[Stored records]
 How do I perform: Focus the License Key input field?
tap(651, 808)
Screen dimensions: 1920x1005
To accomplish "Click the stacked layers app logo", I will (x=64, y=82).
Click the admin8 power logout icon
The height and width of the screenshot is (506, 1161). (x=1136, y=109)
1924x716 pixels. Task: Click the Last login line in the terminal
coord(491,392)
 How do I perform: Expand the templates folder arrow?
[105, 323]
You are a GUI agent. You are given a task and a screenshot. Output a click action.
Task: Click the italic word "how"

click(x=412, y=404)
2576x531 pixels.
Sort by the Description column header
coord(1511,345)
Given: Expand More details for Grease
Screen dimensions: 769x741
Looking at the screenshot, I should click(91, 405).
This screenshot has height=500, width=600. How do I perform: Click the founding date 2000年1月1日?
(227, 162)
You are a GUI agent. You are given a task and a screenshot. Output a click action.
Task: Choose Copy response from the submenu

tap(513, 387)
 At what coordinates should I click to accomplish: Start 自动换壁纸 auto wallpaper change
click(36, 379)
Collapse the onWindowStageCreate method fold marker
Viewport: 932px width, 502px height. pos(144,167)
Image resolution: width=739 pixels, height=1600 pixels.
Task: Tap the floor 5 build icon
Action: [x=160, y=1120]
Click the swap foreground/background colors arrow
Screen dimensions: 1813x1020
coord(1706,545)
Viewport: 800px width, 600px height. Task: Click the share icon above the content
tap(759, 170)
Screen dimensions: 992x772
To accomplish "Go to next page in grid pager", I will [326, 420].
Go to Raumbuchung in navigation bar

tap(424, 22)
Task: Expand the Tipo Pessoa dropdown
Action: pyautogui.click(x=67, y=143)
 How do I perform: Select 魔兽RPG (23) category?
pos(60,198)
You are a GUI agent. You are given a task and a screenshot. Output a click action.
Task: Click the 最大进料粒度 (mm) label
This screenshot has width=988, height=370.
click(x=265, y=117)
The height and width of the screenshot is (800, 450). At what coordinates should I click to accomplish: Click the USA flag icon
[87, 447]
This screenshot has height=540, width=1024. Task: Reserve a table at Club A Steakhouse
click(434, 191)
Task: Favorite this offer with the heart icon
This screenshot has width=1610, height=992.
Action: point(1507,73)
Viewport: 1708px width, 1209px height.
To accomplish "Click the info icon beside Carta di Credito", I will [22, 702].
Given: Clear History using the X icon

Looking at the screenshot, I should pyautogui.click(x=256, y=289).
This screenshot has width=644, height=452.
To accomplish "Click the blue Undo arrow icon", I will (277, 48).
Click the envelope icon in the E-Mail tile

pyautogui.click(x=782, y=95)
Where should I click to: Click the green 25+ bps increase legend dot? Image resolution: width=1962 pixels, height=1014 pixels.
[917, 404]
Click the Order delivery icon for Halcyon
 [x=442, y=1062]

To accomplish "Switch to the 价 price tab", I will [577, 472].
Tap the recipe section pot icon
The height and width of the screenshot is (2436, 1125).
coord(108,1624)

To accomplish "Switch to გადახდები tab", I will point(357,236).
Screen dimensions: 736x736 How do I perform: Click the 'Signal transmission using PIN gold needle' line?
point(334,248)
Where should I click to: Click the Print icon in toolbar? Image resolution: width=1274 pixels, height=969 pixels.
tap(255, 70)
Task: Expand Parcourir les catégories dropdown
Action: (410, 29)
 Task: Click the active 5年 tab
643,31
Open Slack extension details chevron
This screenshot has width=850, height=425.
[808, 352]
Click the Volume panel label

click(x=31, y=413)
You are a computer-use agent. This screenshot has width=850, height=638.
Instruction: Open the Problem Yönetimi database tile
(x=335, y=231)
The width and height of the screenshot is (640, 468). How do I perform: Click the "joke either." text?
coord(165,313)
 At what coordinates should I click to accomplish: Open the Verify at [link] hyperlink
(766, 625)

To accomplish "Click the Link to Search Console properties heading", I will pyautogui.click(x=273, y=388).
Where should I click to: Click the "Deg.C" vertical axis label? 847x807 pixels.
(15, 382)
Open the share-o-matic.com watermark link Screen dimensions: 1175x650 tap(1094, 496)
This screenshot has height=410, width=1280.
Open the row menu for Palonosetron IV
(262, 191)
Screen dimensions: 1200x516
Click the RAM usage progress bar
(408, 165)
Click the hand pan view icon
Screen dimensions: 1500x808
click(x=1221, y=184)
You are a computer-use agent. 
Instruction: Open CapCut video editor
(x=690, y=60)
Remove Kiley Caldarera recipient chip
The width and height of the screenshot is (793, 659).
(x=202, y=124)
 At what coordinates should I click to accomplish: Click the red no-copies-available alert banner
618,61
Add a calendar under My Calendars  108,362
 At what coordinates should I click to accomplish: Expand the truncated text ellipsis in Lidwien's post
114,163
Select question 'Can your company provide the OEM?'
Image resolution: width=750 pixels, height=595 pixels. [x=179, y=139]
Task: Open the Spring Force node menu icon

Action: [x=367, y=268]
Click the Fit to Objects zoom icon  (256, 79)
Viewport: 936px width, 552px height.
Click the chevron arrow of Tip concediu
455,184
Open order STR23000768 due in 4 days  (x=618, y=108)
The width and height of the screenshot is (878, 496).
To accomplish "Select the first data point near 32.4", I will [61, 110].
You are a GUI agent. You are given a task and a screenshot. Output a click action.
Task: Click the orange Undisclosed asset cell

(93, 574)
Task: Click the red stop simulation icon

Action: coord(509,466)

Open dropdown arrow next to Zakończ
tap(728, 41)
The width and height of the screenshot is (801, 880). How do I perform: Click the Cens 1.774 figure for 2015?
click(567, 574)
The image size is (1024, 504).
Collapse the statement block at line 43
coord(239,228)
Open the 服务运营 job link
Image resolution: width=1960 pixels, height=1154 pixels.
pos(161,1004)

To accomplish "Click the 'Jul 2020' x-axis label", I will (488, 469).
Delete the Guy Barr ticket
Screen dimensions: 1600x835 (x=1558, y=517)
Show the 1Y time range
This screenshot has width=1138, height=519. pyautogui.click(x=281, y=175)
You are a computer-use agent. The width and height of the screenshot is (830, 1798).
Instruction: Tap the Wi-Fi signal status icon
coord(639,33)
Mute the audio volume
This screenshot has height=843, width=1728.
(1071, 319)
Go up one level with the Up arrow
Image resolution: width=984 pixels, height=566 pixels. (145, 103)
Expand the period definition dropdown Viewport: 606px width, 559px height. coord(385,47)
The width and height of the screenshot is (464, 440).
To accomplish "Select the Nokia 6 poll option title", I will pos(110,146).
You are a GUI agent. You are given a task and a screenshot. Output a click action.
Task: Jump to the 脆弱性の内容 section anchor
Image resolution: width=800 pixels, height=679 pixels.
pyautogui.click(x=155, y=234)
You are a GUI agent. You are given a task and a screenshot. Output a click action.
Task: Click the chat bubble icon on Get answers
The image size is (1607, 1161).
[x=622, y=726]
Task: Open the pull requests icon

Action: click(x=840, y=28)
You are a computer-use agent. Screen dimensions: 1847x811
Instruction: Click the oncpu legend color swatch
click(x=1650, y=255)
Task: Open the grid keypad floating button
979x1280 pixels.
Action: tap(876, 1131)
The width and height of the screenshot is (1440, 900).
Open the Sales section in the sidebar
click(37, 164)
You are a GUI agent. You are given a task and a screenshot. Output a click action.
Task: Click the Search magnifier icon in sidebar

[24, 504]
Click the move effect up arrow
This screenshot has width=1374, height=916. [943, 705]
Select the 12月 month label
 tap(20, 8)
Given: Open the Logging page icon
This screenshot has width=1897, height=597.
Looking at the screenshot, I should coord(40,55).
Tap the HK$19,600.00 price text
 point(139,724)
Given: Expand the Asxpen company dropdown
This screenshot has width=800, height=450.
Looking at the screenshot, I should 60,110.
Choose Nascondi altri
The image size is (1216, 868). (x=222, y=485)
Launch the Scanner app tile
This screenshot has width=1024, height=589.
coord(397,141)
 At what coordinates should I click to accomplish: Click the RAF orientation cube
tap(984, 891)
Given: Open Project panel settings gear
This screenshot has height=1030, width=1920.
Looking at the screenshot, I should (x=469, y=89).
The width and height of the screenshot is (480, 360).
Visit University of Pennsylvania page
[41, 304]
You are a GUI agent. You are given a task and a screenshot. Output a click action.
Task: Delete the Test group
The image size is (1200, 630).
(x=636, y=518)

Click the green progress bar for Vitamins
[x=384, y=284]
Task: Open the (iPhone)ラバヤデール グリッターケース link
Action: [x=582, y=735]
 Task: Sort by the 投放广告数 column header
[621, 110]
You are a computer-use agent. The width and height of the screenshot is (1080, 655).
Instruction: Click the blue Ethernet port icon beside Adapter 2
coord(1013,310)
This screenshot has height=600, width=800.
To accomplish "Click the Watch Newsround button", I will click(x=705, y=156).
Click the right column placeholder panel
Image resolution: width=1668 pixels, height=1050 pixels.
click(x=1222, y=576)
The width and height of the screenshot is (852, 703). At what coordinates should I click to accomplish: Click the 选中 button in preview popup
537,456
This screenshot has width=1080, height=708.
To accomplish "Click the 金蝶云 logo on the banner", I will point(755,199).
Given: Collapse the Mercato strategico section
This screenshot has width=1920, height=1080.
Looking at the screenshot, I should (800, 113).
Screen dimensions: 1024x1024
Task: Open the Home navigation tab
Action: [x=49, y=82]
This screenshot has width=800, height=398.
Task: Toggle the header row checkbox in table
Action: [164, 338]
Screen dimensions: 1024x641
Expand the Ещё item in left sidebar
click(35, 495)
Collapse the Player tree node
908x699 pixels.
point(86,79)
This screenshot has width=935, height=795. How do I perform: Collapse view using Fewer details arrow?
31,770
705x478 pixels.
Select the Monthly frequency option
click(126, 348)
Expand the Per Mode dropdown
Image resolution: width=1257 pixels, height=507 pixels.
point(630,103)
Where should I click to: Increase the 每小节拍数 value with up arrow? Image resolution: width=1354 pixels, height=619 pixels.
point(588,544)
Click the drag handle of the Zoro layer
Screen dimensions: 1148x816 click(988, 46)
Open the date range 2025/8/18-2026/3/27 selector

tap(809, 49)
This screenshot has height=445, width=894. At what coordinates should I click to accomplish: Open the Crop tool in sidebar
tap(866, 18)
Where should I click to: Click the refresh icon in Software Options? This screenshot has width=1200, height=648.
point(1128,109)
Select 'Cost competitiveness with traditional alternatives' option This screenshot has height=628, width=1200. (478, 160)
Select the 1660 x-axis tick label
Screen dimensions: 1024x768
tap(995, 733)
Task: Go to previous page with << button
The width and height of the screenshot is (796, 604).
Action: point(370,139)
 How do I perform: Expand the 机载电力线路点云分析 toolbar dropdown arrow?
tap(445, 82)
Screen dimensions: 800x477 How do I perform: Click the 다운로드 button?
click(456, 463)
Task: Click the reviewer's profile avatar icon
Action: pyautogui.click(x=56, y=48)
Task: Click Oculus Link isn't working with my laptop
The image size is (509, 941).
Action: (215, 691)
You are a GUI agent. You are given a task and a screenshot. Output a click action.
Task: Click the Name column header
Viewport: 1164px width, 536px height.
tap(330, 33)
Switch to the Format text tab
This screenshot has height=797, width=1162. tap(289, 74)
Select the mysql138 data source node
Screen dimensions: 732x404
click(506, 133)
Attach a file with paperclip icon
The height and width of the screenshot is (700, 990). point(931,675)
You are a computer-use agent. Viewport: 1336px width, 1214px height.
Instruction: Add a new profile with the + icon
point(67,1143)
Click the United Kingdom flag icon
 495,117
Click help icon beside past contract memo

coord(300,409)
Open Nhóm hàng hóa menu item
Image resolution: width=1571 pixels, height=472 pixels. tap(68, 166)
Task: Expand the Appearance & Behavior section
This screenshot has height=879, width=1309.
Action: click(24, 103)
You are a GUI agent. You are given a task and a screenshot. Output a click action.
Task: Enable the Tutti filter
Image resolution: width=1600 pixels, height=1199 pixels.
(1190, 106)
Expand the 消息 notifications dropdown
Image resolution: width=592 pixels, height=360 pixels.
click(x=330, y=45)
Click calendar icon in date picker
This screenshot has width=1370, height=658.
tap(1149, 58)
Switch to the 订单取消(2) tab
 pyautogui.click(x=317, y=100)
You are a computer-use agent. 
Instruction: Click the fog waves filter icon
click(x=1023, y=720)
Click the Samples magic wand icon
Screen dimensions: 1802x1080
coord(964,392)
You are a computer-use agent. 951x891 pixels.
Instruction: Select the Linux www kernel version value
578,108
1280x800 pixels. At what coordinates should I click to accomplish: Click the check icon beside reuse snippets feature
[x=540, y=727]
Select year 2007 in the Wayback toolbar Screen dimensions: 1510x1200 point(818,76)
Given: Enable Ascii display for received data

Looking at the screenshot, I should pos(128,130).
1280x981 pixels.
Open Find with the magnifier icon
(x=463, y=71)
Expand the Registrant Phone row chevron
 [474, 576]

YOUR ASSIGNMENT: Lines containing "computer": tally them across the records above and give the total alone.

REPLY: 8